Just wanted to say howdy and love the podcast!  I'm leaving for WDW in four days and my sister has been having me listen to your broadcasts to make the time go by faster!  Unfortunately IT DOESN'T HELP!!!  I just want to get there sooner!  Keep up the fantastic work!  And stay out of the damn lakes!


----------



## jsoren11

Hi all!!!

My wife and I are from the Denver area in Colorado.  We cant wait until Wednesday every week.  The podcast is seriously the brightest part of our week as we are preparing for our Jan vacation. My 8 and 10 yr old both know the cast by name, and after the "pooh size" (which by the way is my size too) comment, I think they know a little too much about the cast.

We have religiously scheduled our trip to coincide with the reccomendations of the podcast crew, even to the extent of cancelling at san angel and getting ADR's at the Poly.  

You all have really influenced us for this trip alot...... Now, that being said.....

After all of this planning and listening to your endless rants and raves week after week, your complaints about the silliest things, this trip better be awesome!!!!  If not, its all "YOUR FAULT KEVIN!!!"

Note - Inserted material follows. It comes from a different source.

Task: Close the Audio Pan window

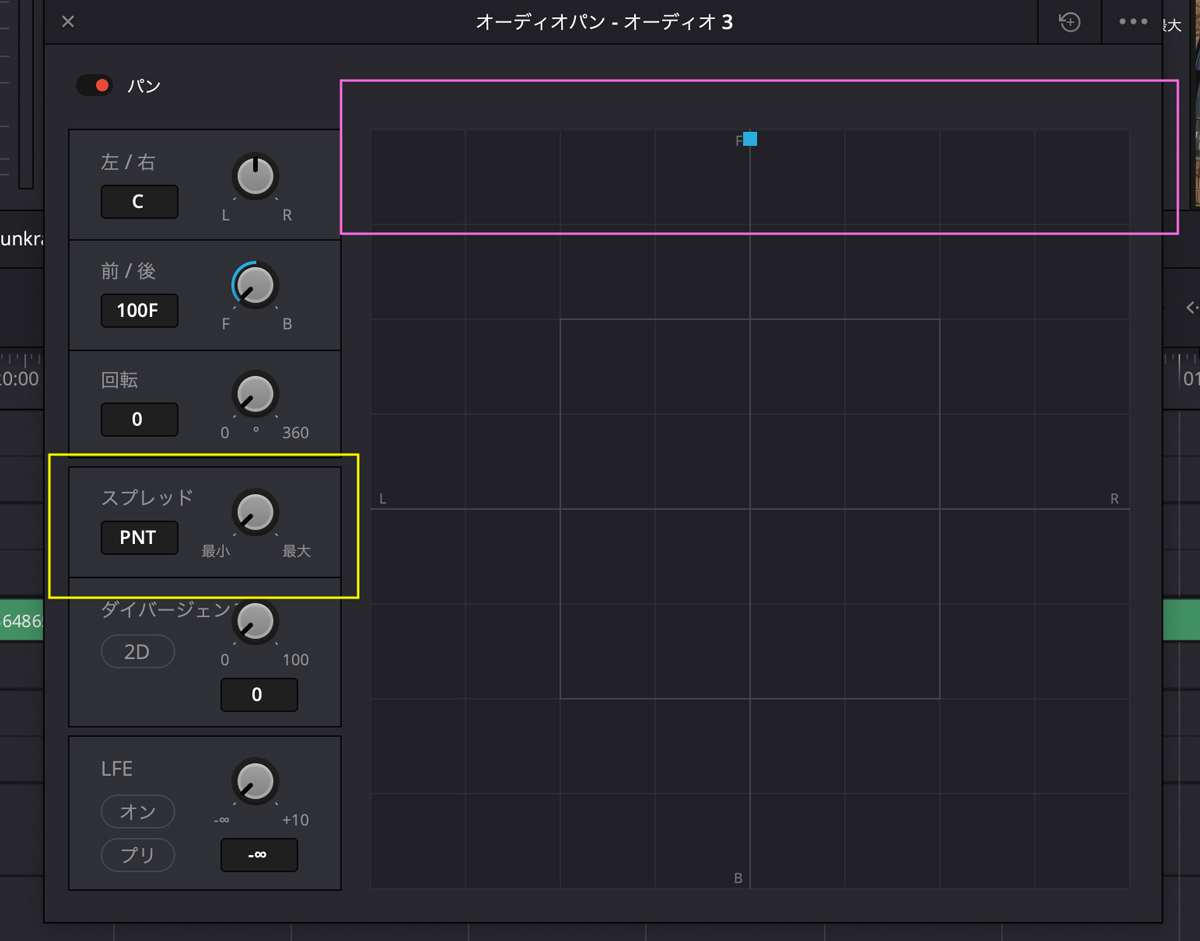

Ok, just kidding, we love you all and will probably be faithful disunplugged listeners to our graves...

Thanks for everything!!

Jon and Chris


----------



## jsoren11

OMG!!! Im having so much fun learning how to make my signature!!!  This is a blast!!!


----------



## zeusywoo

Hello podcast crew! Thank you so much for being out there bringing us such an entertaining podcast.  I look forward to all of them.  Pete, hope all is well.  Julie can't wait for you to have the little bundle of joy.  It's great to hear the updates, you to dad.  Please keep informing us. Thanks again.


----------



## MelissaFromRI

Hello Podcast Team  
I listened for the first time the other night and I am hooked! The podcast is honest and entertaining and is now my new favorite thing to listen to  
Keep up the good work and thanks for providing something truly great to us die hard Disney fans


----------



## CanadianDISfan

Hi all,

Your podcast is by far the best I've heard in terms of entertainment, information, humour, interest and credibility!  Thanks so much!

20 days until our next trip to WDW!!  Woohoo!


----------



## Gav N Becx

I suspect that about 50% of you will already know who I am either through the Toy Story Mania event or the recent incredible Cruise adventure.

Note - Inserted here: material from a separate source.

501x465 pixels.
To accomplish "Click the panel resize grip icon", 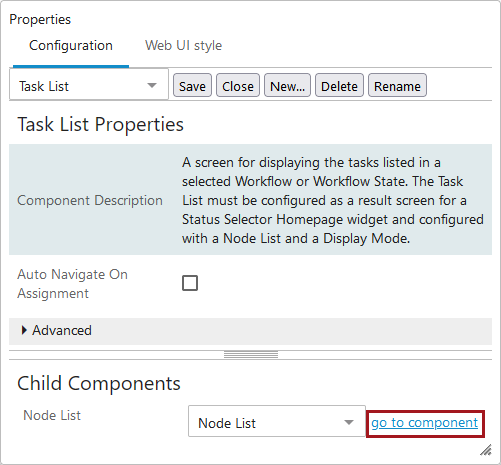I will click(486, 450).
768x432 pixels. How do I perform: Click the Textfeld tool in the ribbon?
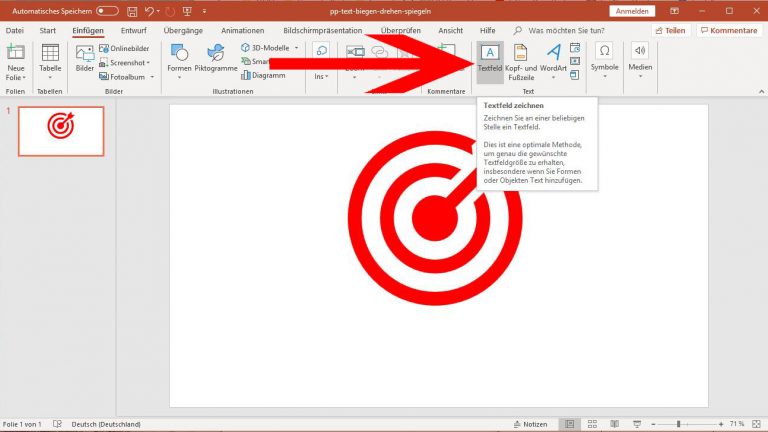[489, 60]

I had a temporary arrangement with the other half (Becx), whilst I was posting under the ID Becx N Gav. Decided it was time for that arrangement to come to an end and thus have setup my own ID. Thought that 'Gav N Becx' was a good play on words....

You can find me on Facebook if not already added - just look for Gavin Wooding - I'm on a few Disser friends lists. 

I plan to sort out my post count with the admins, probably by reducing Becx's and topping up mine. So if you see a sudden boost, you'll know why. Am just waiting for them to get back to me, but know that with the weather over there, this request will be at the bottom of a long list!!!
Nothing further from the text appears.